● **DATA EXTRACT**:

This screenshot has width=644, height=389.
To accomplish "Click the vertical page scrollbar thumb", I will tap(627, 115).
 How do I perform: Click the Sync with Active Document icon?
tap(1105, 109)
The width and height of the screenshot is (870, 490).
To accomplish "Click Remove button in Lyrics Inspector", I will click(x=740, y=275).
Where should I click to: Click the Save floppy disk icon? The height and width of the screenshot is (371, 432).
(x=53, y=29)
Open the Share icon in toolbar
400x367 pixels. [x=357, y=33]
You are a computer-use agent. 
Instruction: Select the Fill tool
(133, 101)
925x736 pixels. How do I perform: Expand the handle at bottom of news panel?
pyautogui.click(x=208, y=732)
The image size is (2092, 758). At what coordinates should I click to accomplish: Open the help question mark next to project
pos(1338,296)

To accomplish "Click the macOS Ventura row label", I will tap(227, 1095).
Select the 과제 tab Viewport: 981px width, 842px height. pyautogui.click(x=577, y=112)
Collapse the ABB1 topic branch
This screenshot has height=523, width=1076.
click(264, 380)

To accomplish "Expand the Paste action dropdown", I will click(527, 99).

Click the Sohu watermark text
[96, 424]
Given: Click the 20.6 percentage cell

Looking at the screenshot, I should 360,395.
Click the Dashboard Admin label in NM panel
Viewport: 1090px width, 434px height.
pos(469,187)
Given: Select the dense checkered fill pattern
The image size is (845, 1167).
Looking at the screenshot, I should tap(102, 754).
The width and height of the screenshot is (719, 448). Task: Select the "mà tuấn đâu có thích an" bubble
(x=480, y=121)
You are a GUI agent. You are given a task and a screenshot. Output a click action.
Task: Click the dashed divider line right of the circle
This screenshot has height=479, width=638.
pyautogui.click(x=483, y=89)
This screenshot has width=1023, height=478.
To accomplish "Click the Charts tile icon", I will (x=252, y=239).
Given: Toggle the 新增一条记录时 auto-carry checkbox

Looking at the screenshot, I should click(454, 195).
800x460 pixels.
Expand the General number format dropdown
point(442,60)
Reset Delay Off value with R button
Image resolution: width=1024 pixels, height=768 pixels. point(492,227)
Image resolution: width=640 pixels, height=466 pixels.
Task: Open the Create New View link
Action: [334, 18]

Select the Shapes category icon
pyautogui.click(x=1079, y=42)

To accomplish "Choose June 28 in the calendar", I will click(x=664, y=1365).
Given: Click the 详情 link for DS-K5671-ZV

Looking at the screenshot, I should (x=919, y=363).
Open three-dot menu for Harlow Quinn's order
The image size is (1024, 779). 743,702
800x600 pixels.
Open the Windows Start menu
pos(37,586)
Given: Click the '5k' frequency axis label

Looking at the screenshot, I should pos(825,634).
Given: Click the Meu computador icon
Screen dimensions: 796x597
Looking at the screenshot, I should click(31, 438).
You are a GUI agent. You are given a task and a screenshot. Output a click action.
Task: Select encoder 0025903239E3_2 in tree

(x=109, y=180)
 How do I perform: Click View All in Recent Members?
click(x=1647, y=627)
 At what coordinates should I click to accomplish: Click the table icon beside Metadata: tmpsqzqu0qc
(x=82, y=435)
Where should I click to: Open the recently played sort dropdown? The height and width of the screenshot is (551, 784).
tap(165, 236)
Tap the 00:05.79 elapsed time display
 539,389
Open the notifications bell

● **TASK PROMPT**: Word for word, retype all of the entries above.

● **RESPONSE BOX**:
This screenshot has width=644, height=389.
To accomplish "Click the vertical page scrollbar thumb", I will tap(627, 115).
 How do I perform: Click the Sync with Active Document icon?
tap(1105, 109)
The width and height of the screenshot is (870, 490).
To accomplish "Click Remove button in Lyrics Inspector", I will click(x=740, y=275).
Where should I click to: Click the Save floppy disk icon? The height and width of the screenshot is (371, 432).
(x=53, y=29)
Open the Share icon in toolbar
400x367 pixels. [x=357, y=33]
You are a computer-use agent. 
Instruction: Select the Fill tool
(133, 101)
925x736 pixels. How do I perform: Expand the handle at bottom of news panel?
pyautogui.click(x=208, y=732)
The image size is (2092, 758). At what coordinates should I click to accomplish: Open the help question mark next to project
pos(1338,296)

To accomplish "Click the macOS Ventura row label", I will tap(227, 1095).
Select the 과제 tab Viewport: 981px width, 842px height. pyautogui.click(x=577, y=112)
Collapse the ABB1 topic branch
This screenshot has height=523, width=1076.
click(264, 380)

To accomplish "Expand the Paste action dropdown", I will click(527, 99).

Click the Sohu watermark text
[96, 424]
Given: Click the 20.6 percentage cell

Looking at the screenshot, I should 360,395.
Click the Dashboard Admin label in NM panel
Viewport: 1090px width, 434px height.
pos(469,187)
Given: Select the dense checkered fill pattern
The image size is (845, 1167).
Looking at the screenshot, I should tap(102, 754).
The width and height of the screenshot is (719, 448). Task: Select the "mà tuấn đâu có thích an" bubble
(x=480, y=121)
You are a GUI agent. You are given a task and a screenshot. Output a click action.
Task: Click the dashed divider line right of the circle
This screenshot has height=479, width=638.
pyautogui.click(x=483, y=89)
This screenshot has width=1023, height=478.
To accomplish "Click the Charts tile icon", I will (x=252, y=239).
Given: Toggle the 新增一条记录时 auto-carry checkbox

Looking at the screenshot, I should click(454, 195).
800x460 pixels.
Expand the General number format dropdown
point(442,60)
Reset Delay Off value with R button
Image resolution: width=1024 pixels, height=768 pixels. point(492,227)
Image resolution: width=640 pixels, height=466 pixels.
Task: Open the Create New View link
Action: [334, 18]

Select the Shapes category icon
pyautogui.click(x=1079, y=42)

To accomplish "Choose June 28 in the calendar", I will click(x=664, y=1365).
Given: Click the 详情 link for DS-K5671-ZV

Looking at the screenshot, I should (x=919, y=363).
Open three-dot menu for Harlow Quinn's order
The image size is (1024, 779). 743,702
800x600 pixels.
Open the Windows Start menu
pos(37,586)
Given: Click the '5k' frequency axis label

Looking at the screenshot, I should pos(825,634).
Given: Click the Meu computador icon
Screen dimensions: 796x597
Looking at the screenshot, I should click(31, 438).
You are a GUI agent. You are given a task and a screenshot. Output a click action.
Task: Select encoder 0025903239E3_2 in tree

(x=109, y=180)
 How do I perform: Click View All in Recent Members?
click(x=1647, y=627)
 At what coordinates should I click to accomplish: Click the table icon beside Metadata: tmpsqzqu0qc
(x=82, y=435)
Where should I click to: Open the recently played sort dropdown? The height and width of the screenshot is (551, 784).
tap(165, 236)
Tap the 00:05.79 elapsed time display
 539,389
Open the notifications bell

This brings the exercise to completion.